Nos despedimos y colgamos de mala gana, temerosa del silencio que iba a seguir después de haber dicho tanto.

Mientras estuvo ausente, yo había permanecido en una encrucijada, sin poder ver un camino de salida.

Mi madre había sido famosa por sus asombrosas habilidades adivinatorias. ¿Habría tenido ella el poder suficiente como para ver lo que nos aguardaba cuando diéramos nuestros primeros pasos juntos?

Capítulo
26

H
abía estado esperando el crujir de neumáticos sobre la grava desde que apreté el botón de colgar en el diminuto teléfono móvil de Ysabeau, y desde entonces éste no había estado fuera de mi vista.
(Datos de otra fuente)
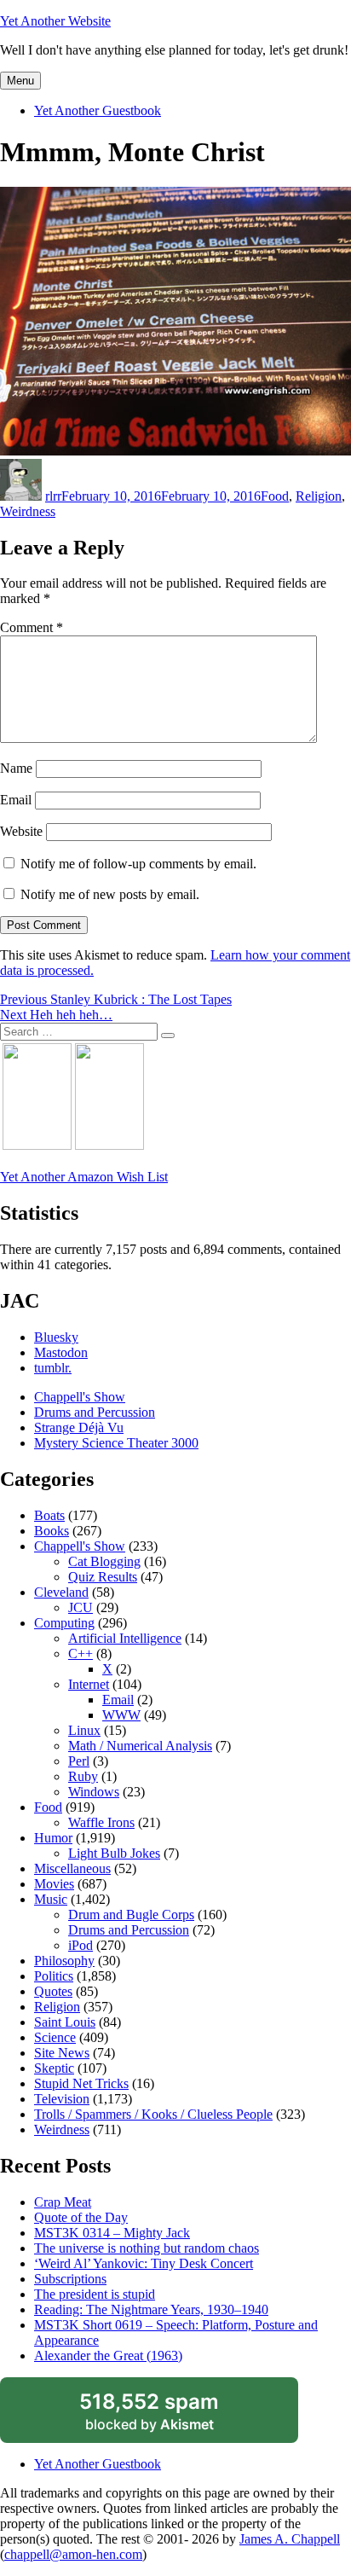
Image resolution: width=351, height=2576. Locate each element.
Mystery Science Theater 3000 (116, 1443)
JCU (80, 1607)
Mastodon (61, 1352)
Una tetera de té recién hecho y bollos para el desayuno me estaban esperando cuando salí del baño, teléfono en mano. Devoré la comida, me puse la primera ropa que mis dedos tocaron y volé escaleras abajo con el pelo mojado. Matthew no llegaría a Sept-Tours hasta varias horas después, pero había decidido estar esperándolo cuando detuviera su coche en la puerta.

Primero esperé en el salón, en un sofá junto al fuego, preguntándome qué habría ocurrido en Oxford para hacer que Matthew cambiara de idea. Marthe me trajo una toalla y me secó bruscamente el pelo con ella al ver que yo no daba muestras de ir a usarla por mí misma.